[[ Data for the task, beginning ]]

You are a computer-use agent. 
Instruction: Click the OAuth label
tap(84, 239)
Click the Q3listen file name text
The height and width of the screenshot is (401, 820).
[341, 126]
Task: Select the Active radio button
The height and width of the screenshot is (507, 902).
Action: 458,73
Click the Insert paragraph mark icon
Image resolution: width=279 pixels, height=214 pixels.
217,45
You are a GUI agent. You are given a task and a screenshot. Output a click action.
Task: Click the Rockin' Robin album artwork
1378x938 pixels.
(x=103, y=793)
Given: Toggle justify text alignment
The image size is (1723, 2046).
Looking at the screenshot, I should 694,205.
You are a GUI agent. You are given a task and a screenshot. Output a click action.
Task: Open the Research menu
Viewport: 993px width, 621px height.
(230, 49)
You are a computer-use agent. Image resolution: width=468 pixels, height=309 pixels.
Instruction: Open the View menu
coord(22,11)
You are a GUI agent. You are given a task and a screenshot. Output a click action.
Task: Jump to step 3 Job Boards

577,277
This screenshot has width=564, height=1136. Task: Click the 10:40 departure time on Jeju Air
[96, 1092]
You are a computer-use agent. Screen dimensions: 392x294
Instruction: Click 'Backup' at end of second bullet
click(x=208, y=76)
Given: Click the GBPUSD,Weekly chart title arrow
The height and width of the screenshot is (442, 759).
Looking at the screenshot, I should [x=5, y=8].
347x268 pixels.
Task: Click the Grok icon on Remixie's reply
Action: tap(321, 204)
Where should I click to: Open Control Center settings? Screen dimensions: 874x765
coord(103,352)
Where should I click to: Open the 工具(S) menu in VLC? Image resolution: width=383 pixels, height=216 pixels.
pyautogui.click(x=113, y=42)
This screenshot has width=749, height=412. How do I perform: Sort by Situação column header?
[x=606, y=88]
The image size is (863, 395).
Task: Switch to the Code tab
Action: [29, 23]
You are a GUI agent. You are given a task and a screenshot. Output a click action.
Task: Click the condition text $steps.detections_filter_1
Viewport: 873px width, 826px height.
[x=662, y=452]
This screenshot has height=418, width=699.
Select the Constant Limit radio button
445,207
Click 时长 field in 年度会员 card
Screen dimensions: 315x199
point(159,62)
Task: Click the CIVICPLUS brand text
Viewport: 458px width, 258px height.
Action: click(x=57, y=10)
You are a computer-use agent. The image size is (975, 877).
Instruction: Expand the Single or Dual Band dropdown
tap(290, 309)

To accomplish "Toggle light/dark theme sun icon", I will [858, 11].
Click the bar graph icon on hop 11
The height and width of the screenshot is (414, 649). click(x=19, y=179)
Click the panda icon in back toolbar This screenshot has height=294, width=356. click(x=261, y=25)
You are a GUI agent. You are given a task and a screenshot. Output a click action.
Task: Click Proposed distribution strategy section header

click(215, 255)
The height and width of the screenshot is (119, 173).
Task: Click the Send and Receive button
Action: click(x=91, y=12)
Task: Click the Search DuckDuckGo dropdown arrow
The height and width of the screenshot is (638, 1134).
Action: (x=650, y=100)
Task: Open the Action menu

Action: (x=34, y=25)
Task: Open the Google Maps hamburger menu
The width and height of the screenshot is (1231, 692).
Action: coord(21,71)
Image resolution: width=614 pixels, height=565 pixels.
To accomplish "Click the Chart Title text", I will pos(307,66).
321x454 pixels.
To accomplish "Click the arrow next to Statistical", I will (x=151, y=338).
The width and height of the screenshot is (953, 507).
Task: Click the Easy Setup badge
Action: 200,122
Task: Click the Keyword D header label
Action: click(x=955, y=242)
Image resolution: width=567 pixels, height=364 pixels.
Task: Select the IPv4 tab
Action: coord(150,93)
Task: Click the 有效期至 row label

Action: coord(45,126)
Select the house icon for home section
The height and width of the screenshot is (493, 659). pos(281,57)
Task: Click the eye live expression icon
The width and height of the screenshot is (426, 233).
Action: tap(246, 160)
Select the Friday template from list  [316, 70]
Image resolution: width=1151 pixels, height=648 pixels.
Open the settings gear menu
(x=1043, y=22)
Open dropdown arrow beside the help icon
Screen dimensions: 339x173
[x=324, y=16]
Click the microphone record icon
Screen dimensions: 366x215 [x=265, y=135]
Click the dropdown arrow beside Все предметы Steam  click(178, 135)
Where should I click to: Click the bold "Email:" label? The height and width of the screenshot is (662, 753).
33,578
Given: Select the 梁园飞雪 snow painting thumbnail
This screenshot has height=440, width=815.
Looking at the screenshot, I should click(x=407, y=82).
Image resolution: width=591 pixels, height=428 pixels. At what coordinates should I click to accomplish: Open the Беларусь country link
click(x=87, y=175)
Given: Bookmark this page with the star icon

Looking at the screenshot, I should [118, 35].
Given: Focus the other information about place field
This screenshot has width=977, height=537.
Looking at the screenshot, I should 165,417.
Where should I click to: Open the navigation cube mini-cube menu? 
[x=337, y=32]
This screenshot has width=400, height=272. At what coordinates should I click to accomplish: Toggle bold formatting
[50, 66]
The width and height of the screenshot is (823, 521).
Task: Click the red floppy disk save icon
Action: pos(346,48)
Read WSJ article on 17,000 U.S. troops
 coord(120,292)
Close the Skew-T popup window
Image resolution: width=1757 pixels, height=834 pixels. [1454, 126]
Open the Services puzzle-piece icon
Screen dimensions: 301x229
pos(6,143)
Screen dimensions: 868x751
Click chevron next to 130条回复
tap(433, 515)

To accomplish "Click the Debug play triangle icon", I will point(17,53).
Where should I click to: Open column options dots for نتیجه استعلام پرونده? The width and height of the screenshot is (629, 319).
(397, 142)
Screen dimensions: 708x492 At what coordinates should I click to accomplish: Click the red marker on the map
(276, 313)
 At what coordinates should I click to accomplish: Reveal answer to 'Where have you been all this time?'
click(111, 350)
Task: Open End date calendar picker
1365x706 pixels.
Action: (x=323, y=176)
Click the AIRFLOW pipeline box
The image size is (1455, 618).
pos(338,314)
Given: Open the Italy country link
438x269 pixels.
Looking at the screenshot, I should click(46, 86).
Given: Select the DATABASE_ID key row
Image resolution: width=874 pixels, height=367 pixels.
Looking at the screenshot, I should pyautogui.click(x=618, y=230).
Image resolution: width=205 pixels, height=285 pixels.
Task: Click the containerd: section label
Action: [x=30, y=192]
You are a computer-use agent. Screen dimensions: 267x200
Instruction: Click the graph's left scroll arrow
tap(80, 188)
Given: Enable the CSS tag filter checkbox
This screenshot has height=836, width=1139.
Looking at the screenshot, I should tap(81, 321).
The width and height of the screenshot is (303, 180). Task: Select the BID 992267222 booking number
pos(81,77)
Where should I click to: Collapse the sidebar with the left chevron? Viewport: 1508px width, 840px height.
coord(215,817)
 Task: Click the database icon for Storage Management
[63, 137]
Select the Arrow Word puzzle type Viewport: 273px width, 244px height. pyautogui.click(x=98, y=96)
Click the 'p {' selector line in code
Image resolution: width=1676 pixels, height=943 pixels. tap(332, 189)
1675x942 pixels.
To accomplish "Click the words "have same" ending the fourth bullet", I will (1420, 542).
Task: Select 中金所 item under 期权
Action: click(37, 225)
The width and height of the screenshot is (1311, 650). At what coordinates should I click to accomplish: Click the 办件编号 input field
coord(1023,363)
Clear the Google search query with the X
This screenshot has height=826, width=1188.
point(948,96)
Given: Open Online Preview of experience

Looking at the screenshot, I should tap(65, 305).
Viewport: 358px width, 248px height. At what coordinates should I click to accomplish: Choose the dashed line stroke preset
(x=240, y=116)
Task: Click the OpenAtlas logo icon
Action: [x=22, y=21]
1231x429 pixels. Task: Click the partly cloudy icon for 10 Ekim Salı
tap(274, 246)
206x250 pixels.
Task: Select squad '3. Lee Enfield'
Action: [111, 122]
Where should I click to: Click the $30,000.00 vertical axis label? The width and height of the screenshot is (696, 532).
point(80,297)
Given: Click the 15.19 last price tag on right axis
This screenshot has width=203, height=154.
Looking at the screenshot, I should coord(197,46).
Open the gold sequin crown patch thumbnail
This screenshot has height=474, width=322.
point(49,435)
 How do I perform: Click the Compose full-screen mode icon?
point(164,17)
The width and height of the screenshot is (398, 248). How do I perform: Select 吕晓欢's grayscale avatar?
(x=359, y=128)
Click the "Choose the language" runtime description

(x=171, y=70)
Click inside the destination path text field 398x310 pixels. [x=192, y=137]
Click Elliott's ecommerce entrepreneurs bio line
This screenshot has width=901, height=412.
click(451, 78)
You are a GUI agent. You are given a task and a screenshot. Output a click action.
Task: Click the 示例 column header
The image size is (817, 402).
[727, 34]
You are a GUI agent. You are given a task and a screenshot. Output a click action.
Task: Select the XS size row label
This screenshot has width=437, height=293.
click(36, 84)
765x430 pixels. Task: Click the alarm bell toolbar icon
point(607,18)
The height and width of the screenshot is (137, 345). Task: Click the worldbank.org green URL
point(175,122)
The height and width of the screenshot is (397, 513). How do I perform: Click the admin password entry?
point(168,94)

[[ Data for the task, end ]]

Needed here are the exact lines from the start of the material through the line that contains "Given: Toggle justify text alignment", and no others.

You are a computer-use agent. 
Instruction: Click the OAuth label
tap(84, 239)
Click the Q3listen file name text
The height and width of the screenshot is (401, 820).
[341, 126]
Task: Select the Active radio button
The height and width of the screenshot is (507, 902).
Action: 458,73
Click the Insert paragraph mark icon
Image resolution: width=279 pixels, height=214 pixels.
217,45
You are a GUI agent. You are given a task and a screenshot. Output a click action.
Task: Click the Rockin' Robin album artwork
1378x938 pixels.
(x=103, y=793)
Given: Toggle justify text alignment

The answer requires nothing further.